DES MOINES, Iowa (July 24, 2012) – Des Moines Water Works, with cooperation from metro suburbs, have implemented stage 1 of a water conservation plan. The objective of stage 1 of the conservation plan is to reduce water usage by 10 percent. The primary focus in achieving reduced usage is in the amount of water being used to irrigate turf and lawns.
Des Moines Water Works pumped a record 95.64 million gallons of water on Monday. The previous record of 92 million gallons was set in June 2006. In addition to record pumpage which is stressing some area water facilities with lower pressure, water quality of source waters is creating treatment issues.
“We are asking resident and business customers throughout the metro area, including our suburban communities, to voluntarily cease irrigation and let their lawns go dormant,” said Randy Beavers, CEO and General Manager, Des Moines Water Works. “Municipal golf courses have been asked to reduce their irrigation water.”
If there is some compelling reason an owner cannot shut down their irrigation system, it is requested that they lower the volume of water used by reducing the amount of time the system runs, and do so on odd/even days. For example, if your address ends in 1, 3, 5, etc., lawn watering is acceptable on odd days of the month and vice-versa for even addresses.

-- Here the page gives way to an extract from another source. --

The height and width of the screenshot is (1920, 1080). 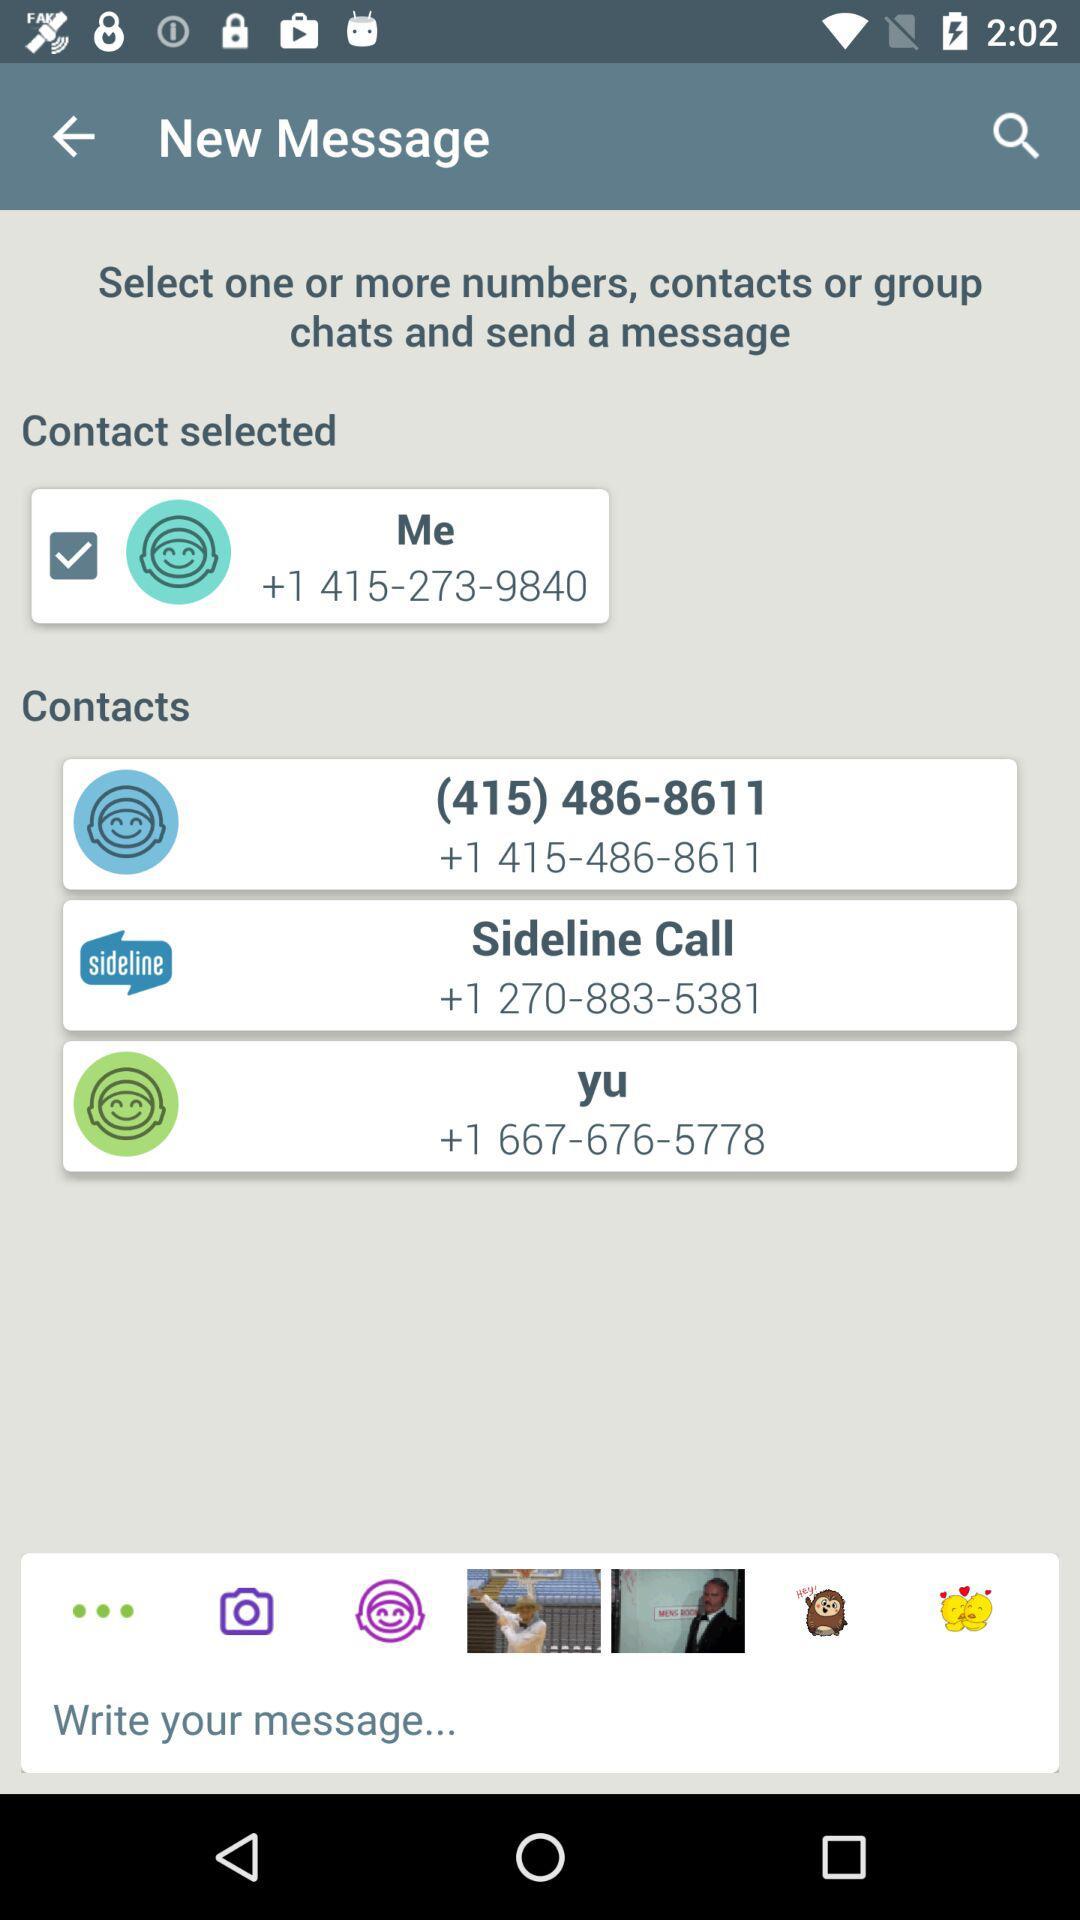 What do you see at coordinates (103, 1611) in the screenshot?
I see `more informations` at bounding box center [103, 1611].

Watering of gardens and flower beds may continue under the stage 1 of the conservation plan, but reduced levels are requested.
Other “wise water use” measures that make good sense in these hot dry times which are outlined in the plan are:
- Wash dishes and laundry when you have full loads
- Don’t leave water running if you wash a car at home
- Don’t use water to hose down sidewalks and driveways, use a broom instead
- Consider taking shorter showers
- Don’t leave water running when brushing your teeth or shaving
“These wise water use measures make good sense to do year-round, but the primary factor that will lower water demand is reduced lawn irrigation,” said Beavers.
There are some decorative lawn and turf areas around the metro area that are not addressed under stage 1, but just like golf courses, it is requested that those systems be operated and managed to reduce water use where possible.
Stage 1 will stay in effect until the weather pattern changes so that water demand drops below 80 million gallons of use daily. Further stages of the conservation plan will be considered if the drought persists such that a water shortage is forecast. Further stages of the plan would call for a 30 percent usage reduction by residential customers and 10 percent by business and industry.
“We are asking for the public’s assistance in achieving this 10% voluntary reduction, which will help keep our water tanks full and water pressures elevated,” said Beavers.